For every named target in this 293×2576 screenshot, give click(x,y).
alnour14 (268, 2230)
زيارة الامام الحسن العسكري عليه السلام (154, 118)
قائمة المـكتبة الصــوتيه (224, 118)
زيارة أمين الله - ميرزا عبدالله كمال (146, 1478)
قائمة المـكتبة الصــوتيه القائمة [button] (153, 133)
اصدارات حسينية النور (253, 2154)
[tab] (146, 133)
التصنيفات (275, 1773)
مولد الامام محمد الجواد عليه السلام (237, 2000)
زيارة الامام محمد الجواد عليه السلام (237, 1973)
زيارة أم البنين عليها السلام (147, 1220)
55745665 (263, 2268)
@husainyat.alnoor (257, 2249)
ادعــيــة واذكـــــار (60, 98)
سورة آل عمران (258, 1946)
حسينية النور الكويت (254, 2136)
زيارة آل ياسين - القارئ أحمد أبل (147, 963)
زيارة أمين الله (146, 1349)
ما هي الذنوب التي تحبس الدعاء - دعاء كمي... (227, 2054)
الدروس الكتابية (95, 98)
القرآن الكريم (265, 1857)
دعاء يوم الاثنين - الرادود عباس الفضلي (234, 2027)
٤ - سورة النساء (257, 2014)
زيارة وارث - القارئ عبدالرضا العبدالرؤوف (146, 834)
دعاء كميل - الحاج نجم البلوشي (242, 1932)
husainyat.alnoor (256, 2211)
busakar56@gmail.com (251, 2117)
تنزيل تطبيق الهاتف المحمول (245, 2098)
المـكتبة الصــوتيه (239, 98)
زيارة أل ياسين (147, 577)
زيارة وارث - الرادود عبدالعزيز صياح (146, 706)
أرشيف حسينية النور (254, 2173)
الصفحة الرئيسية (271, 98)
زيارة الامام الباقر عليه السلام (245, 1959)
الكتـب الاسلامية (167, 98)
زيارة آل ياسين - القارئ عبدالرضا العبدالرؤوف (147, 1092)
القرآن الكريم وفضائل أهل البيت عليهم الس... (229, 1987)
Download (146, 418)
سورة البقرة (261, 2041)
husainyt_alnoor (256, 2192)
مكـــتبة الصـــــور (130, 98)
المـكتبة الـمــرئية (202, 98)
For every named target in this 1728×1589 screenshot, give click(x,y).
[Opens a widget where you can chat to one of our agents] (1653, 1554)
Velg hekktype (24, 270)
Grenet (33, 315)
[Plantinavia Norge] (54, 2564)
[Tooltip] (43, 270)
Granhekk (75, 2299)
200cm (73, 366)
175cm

Required work: Exactly as shown above, write out all the records.

Exercise solution:
For every named target in this 293×2576 screenshot, give click(x,y).
alnour14 (268, 2230)
زيارة الامام الحسن العسكري عليه السلام (154, 118)
قائمة المـكتبة الصــوتيه (224, 118)
زيارة أمين الله - ميرزا عبدالله كمال (146, 1478)
قائمة المـكتبة الصــوتيه القائمة [button] (153, 133)
اصدارات حسينية النور (253, 2154)
[tab] (146, 133)
التصنيفات (275, 1773)
مولد الامام محمد الجواد عليه السلام (237, 2000)
زيارة الامام محمد الجواد عليه السلام (237, 1973)
زيارة أم البنين عليها السلام (147, 1220)
55745665 (263, 2268)
@husainyat.alnoor (257, 2249)
ادعــيــة واذكـــــار (60, 98)
سورة آل عمران (258, 1946)
حسينية النور الكويت (254, 2136)
زيارة آل ياسين - القارئ أحمد أبل (147, 963)
زيارة أمين الله (146, 1349)
ما هي الذنوب التي تحبس الدعاء - دعاء كمي... (227, 2054)
الدروس الكتابية (95, 98)
القرآن الكريم (265, 1857)
دعاء يوم الاثنين - الرادود عباس الفضلي (234, 2027)
٤ - سورة النساء (257, 2014)
زيارة وارث - القارئ عبدالرضا العبدالرؤوف (146, 834)
دعاء كميل - الحاج نجم البلوشي (242, 1932)
husainyat.alnoor (256, 2211)
busakar56@gmail.com (251, 2117)
تنزيل تطبيق الهاتف المحمول (245, 2098)
المـكتبة الصــوتيه (239, 98)
زيارة أل ياسين (147, 577)
زيارة وارث - الرادود عبدالعزيز صياح (146, 706)
أرشيف حسينية النور (254, 2173)
الصفحة الرئيسية (271, 98)
زيارة الامام الباقر عليه السلام (245, 1959)
الكتـب الاسلامية (167, 98)
زيارة آل ياسين - القارئ عبدالرضا العبدالرؤوف (147, 1092)
القرآن الكريم وفضائل أهل البيت عليهم الس... (229, 1987)
Download (146, 418)
سورة البقرة (261, 2041)
husainyt_alnoor (256, 2192)
مكـــتبة الصـــــور (130, 98)
المـكتبة الـمــرئية (202, 98)
For every named target in this 1728×1589 screenshot, give click(x,y).
[Opens a widget where you can chat to one of our agents] (1653, 1554)
Velg hekktype (24, 270)
Grenet (33, 315)
[Plantinavia Norge] (54, 2564)
[Tooltip] (43, 270)
Granhekk (75, 2299)
200cm (73, 366)
175cm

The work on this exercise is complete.